## Exercise aim
What is needed is an exact copy of the whole listing below, with no pictures.

## Material for this exercise

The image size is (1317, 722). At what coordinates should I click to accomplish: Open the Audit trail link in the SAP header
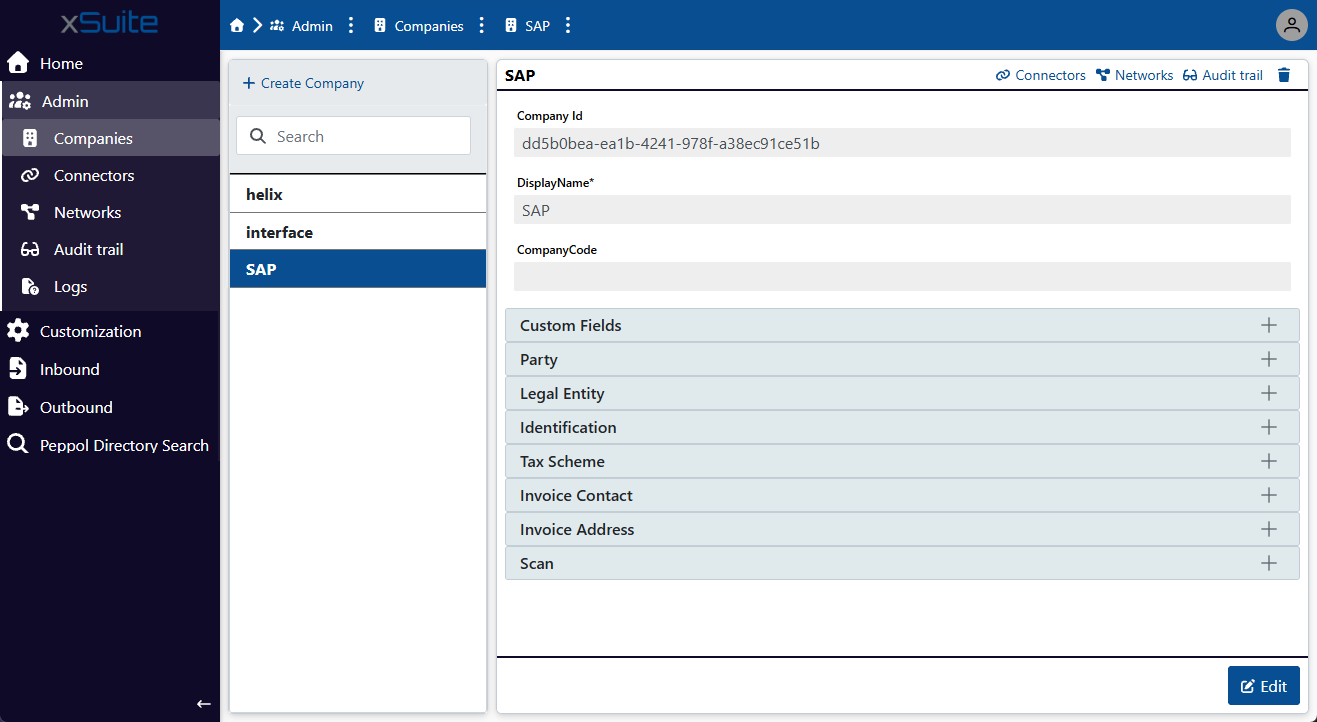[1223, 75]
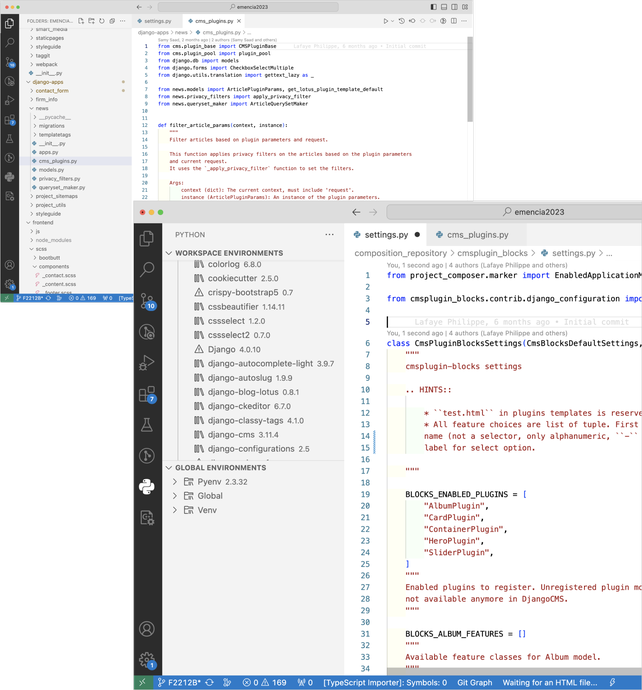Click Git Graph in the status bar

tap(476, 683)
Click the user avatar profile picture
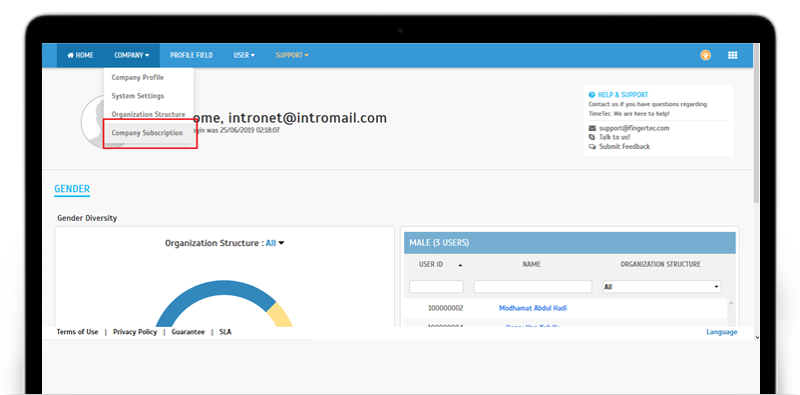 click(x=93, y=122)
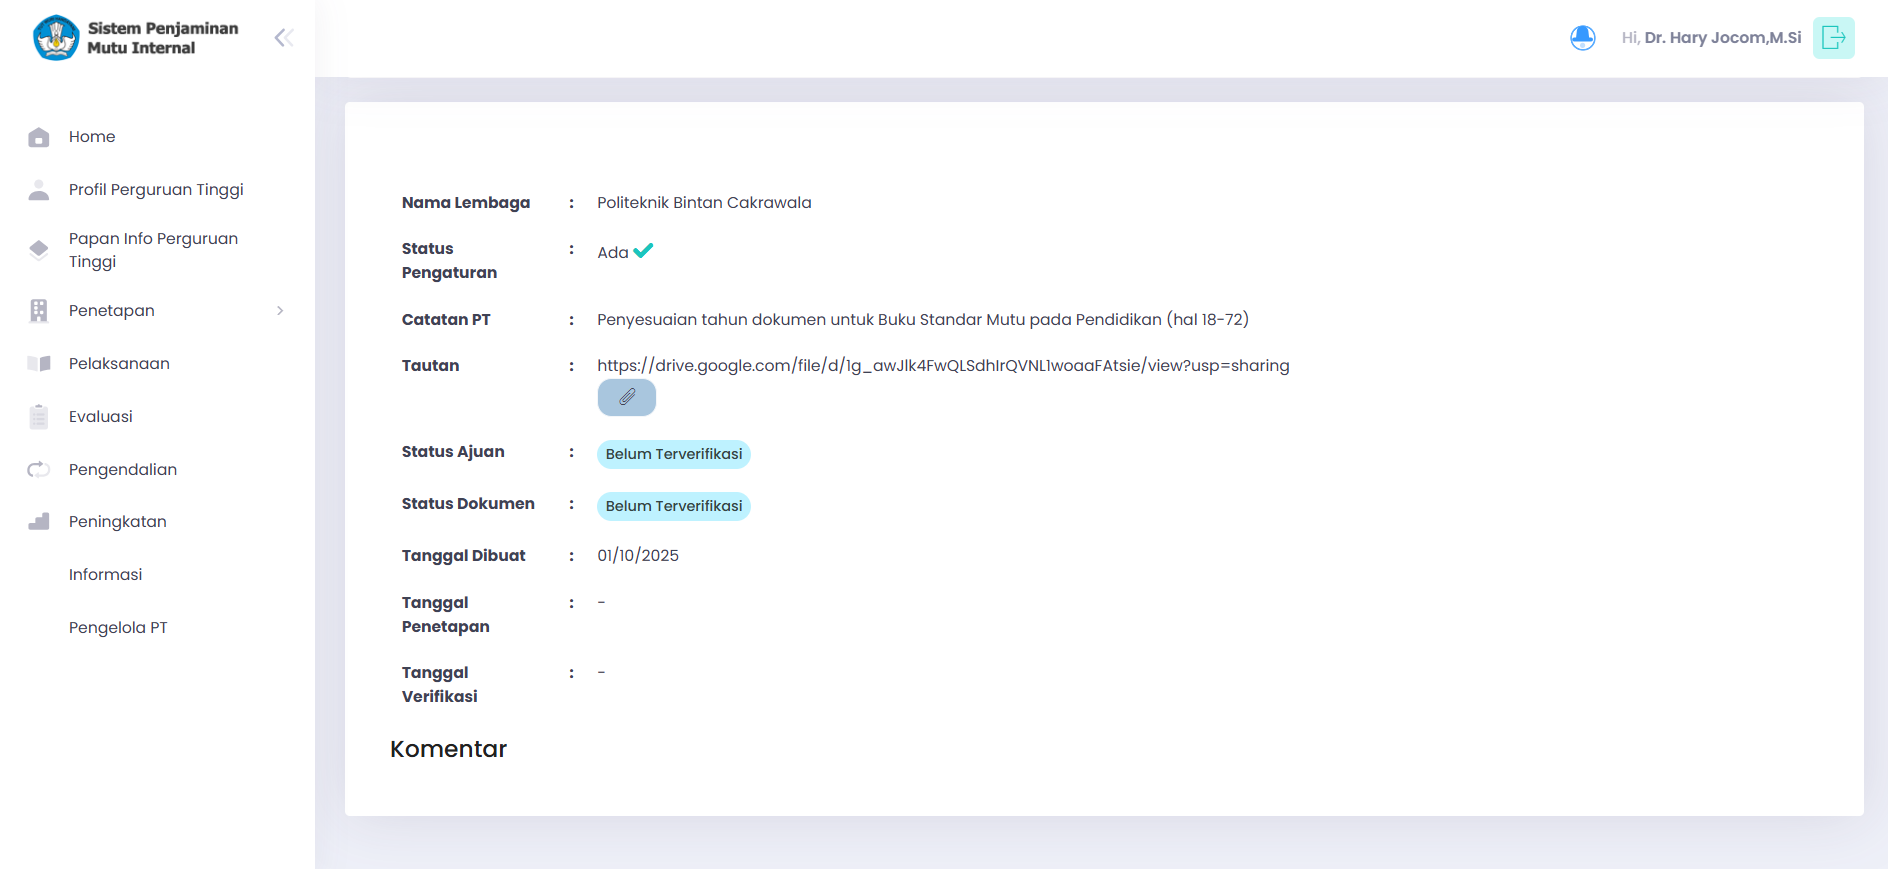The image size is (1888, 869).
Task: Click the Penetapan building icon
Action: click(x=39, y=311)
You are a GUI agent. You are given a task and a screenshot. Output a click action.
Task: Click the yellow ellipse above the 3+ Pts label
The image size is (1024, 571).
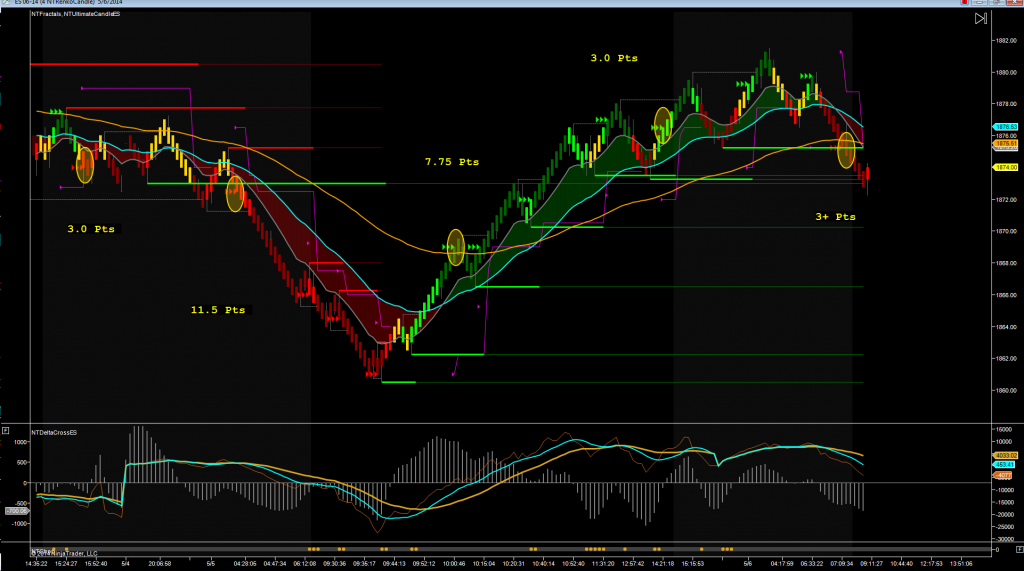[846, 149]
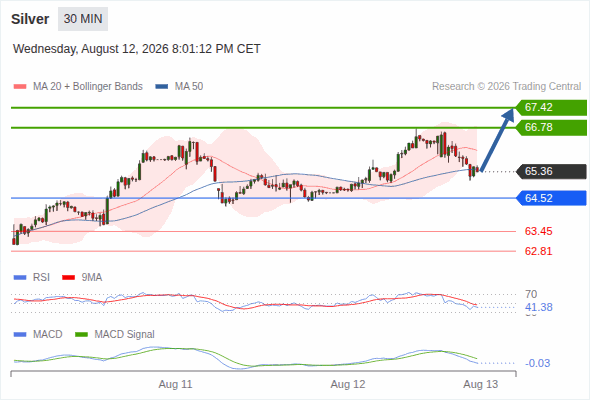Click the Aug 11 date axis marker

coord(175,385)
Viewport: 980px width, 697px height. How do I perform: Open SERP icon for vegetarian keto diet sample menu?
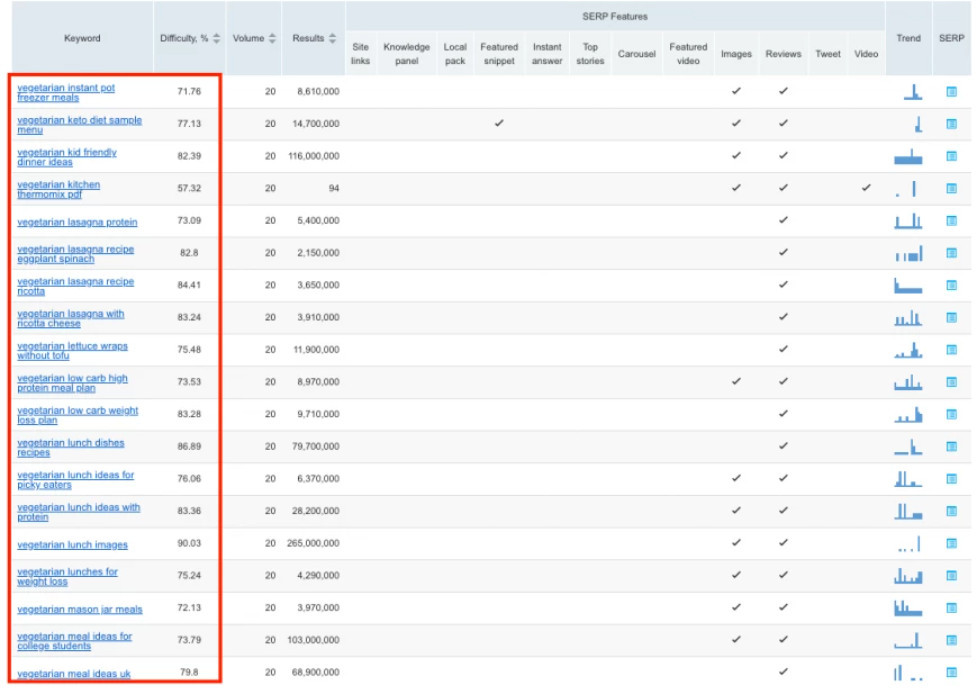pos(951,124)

## Solution for this task
The image size is (1317, 722). At what coordinates should I click to accomplish: Open the Audit trail link in the SAP header
[1223, 75]
Click Git Graph in the status bar

tap(476, 683)
Click the user avatar profile picture
 click(x=93, y=122)
The image size is (1888, 869).
Task: Click the Penetapan building icon
Action: click(x=39, y=311)
You are a GUI agent. You are given a task and a screenshot. Output a click action.
Task: Click the yellow ellipse above the 3+ Pts label
The image size is (1024, 571).
[846, 149]
Click the Aug 11 date axis marker

coord(175,385)
Viewport: 980px width, 697px height. How do I perform: Open SERP icon for vegetarian keto diet sample menu?
pos(951,124)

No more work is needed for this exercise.